#### Extract provided
==============================

Section 14.4 Advances. (a) As of the close
of business on the last day of each Collection Period, if
the payments by or on behalf of the Obligor on a
Receivable (other than a Purchased Receivable) after
application under 14.3 shall be less than the Scheduled Payment,
whether as a result of any extension granted to the
Obligor or otherwise, the Payahead Balance, if any, with
respect to such Receivables shall be applied by the
Servicer to the extent of the shortfall, and such
Payahead Balance shall be reduced accordingly. Next,
subject to the following sentence, the Servicer shall
make an Advance of any remaining shortfall. The Servicer
XIV-4
43
will be obligated to make an Advance in respect of a
Receivable only to the extent that the Servicer, in its
sole discretion, shall determine that the Advance shall
be recoverable from subsequent collections or recoveries
on any Receivable. With respect to each Receivable, the
Advance shall increase Outstanding Advances. Outstanding
Advances shall be reduced by subsequent payments by or on
behalf of the Obligor, collections of Liquidation
Proceeds and payments of the Purchase Amount.
If the Servicer shall determine that
an Outstanding Advance with respect to any Receivable
shall not be recoverable, the Servicer shall be
reimbursed from any collections made on other Receivables in
the Trust, and Outstanding Advances with respect to such
Receivable shall be reduced accordingly.
(b) In the event that an Obligor
shall prepay a Receivable in full, if the related contract
did not require such Obligor to pay a full month's
interest, for the month of prepayment, at the Annual
Percentage Rate, the Servicer shall make an
unreimbursable advance of the amount of such interest.
Section 14.5 Additional Deposits. The
Servicer shall deposit in the Collection Account the
aggregate Advances pursuant to Section 14.4(a) and the
aggregate advances pursuant to Section 14.4(b). To the
extent that the Servicer fails to make an advance
pursuant to Section 14.4(b) on the date required, the Class A
Agent shall withdraw such amount from the Subordination
Spread Account and deposit such amount in the Collection
Account. The Servicer and the Seller shall deposit in
the Collection Account the aggregate Purchase Amount with
respect to Purchased Receivables and the Servicer shall
deposit therein all amounts to be paid under Sections
21.2 and 13.7(b). All such deposits with respect to a
Collection Period shall be made, in immediately available
funds, on the Distribution Date related to such
Collection Period.

==============================

#### Tasks to carry out
1) From the excerpt on servicer advances, copy everything from "If the Servicer" down to "of such interest.".
2) Using the excerpt on servicer advances, say whether each statement agrees with it, answering yes or no and quoting the words that decide it: (a) The Servicer must make an Advance whether or not it expects the Advance to be recovered. (b) Any Payahead Balance is applied to a shortfall before the Servicer makes an Advance. (c) If the Servicer fails to make an advance under Section 14.4(b) on the required date, the Class A Agent withdraws the amount from the Subordination Spread Account.

#### Dataset records
==============================

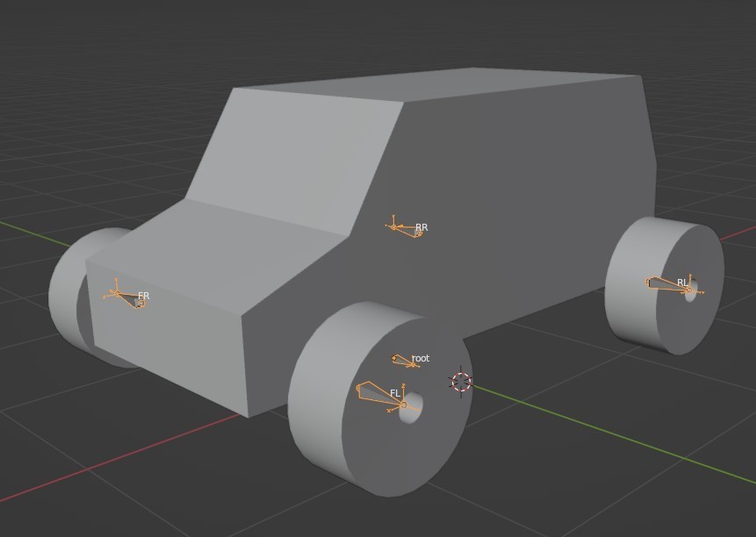Select the FL bone on front wheel
The height and width of the screenshot is (537, 756).
381,394
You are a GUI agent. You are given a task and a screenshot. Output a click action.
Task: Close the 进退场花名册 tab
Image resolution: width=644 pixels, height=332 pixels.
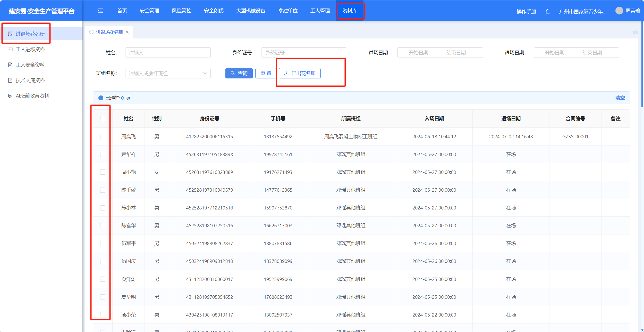pyautogui.click(x=127, y=32)
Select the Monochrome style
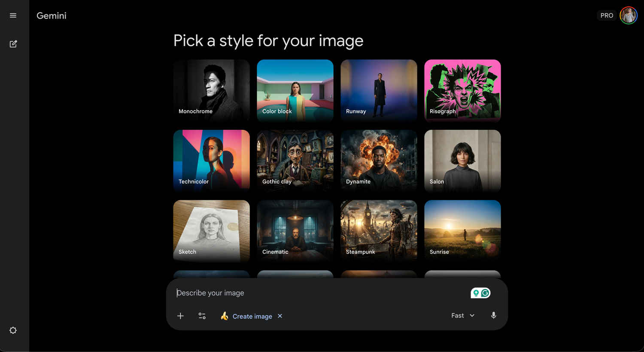This screenshot has height=352, width=644. tap(211, 90)
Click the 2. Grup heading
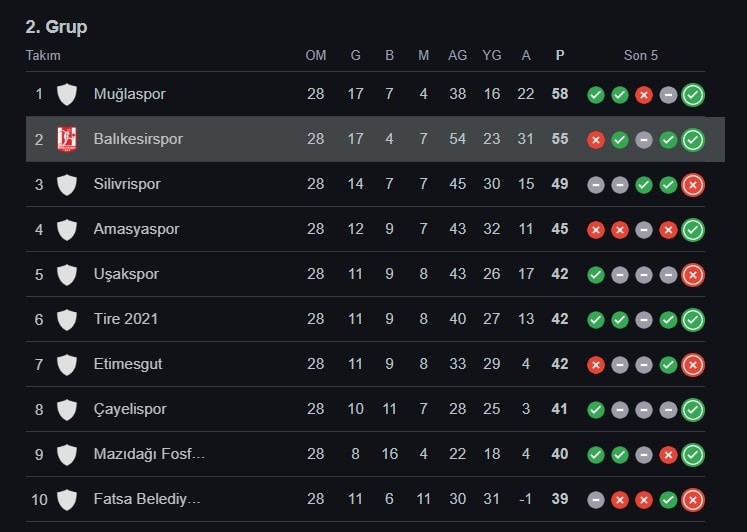Viewport: 747px width, 532px height. pyautogui.click(x=56, y=27)
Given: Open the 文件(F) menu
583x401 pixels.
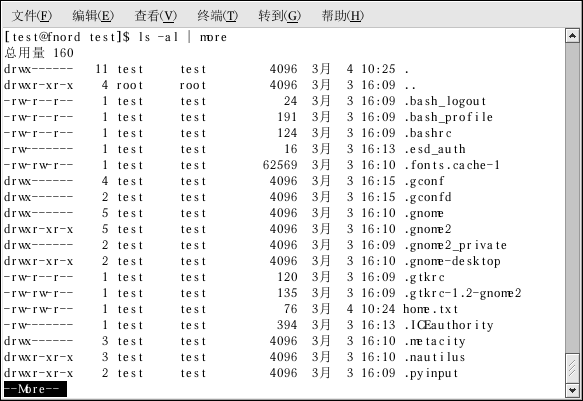Looking at the screenshot, I should tap(32, 16).
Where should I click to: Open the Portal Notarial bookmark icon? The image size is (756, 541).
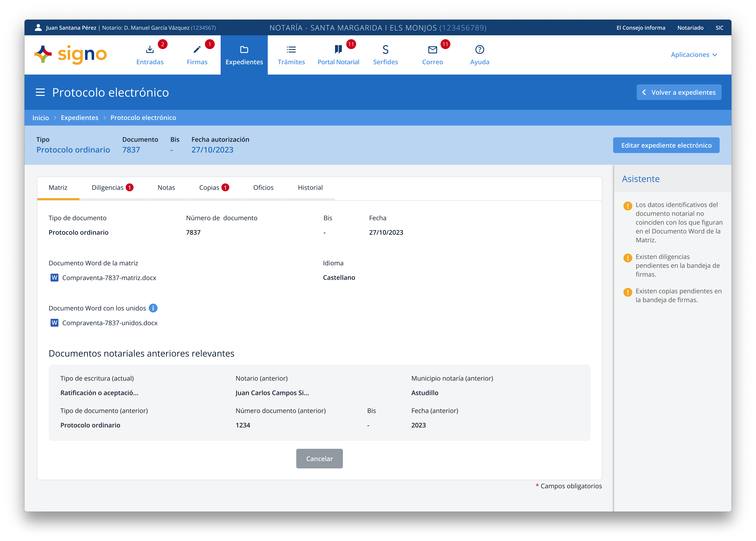tap(338, 50)
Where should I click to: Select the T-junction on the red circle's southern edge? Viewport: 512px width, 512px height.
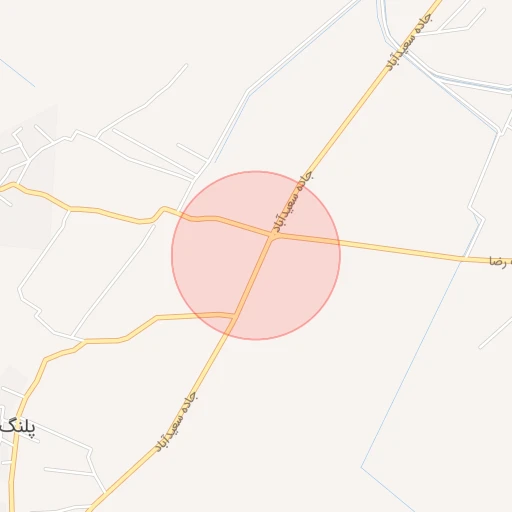pyautogui.click(x=234, y=316)
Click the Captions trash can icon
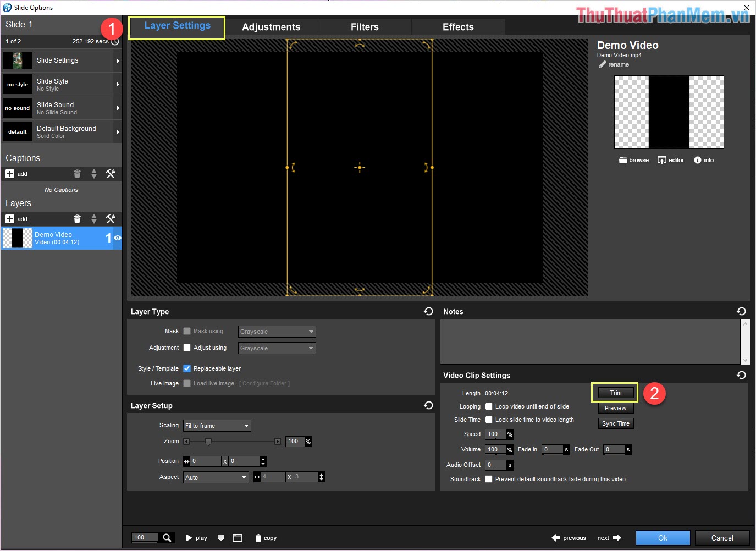This screenshot has height=551, width=756. coord(77,174)
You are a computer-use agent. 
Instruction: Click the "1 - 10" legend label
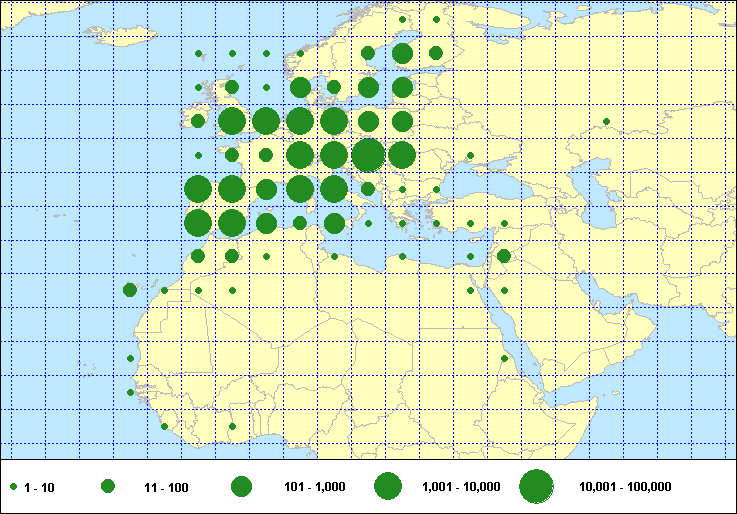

==============================

#### Answers to each task
1)
If the Servicer shall determine that
an Outstanding Advance with respect to any Receivable
shall not be recoverable, the Servicer shall be
reimbursed from any collections made on other Receivables in
the Trust, and Outstanding Advances with respect to such
Receivable shall be reduced accordingly.
(b) In the event that an Obligor
shall prepay a Receivable in full, if the related contract
did not require such Obligor to pay a full month's
interest, for the month of prepayment, at the Annual
Percentage Rate, the Servicer shall make an
unreimbursable advance of the amount of such interest.

2)
(a) No: "will be obligated to make an Advance in respect of a Receivable only to the extent that the Servicer, in its sole discretion, shall determine that the Advance shall be recoverable from subsequent collections or recoveries on any Receivable."
(b) Yes: "the Payahead Balance, if any, with respect to such Receivables shall be applied by the Servicer to the extent of the shortfall" and "Next, subject to the following sentence, the Servicer shall make an Advance of any remaining shortfall."
(c) Yes: "the Class A Agent shall withdraw such amount from the Subordination Spread Account and deposit such amount in the Collection Account."